I was testing it all week. Worked well if you allow the 4-4 do the work. It takes a lot of the emotion and stress out of the trade.

Of course, sometimes it doesn't work. After all, no one's win/loss ratio is 100%. But that's where money management and resisting the temptation of emotional, revenge over-trading comes in.

I ran into trouble when I scalped manually. ES is way too treacherous for manual scalping. It will literally make your head explode if you follow all the ups and downs. Ultimately, the drawdown effect and revenge trading are the main reasons why I lost all the profit the 4-4 did for me. Money management and over-trading are also main problems.

I was trading 3 contracts. Even though I'm paper trading, I experience it as almost real. If I'm not making paper trading work, I sure as hell won't make live trading work.

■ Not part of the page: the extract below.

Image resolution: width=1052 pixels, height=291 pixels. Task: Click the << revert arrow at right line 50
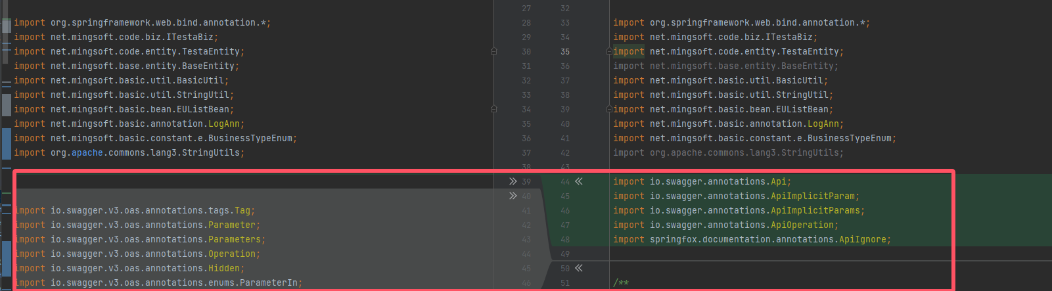[579, 268]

But do try the 4-point stop loss and 4-point target. If you can control your gambling temptation, this system should get you some gains provided you keep your profits and don't trade anymore.

I found it possible for 3 contracts to make 1K with this system. Once again, I need to remind (myself especially) that once profit is attained, stop trading or risk losing it. Same thing with losers. Sometimes you just lose. Keep losses small.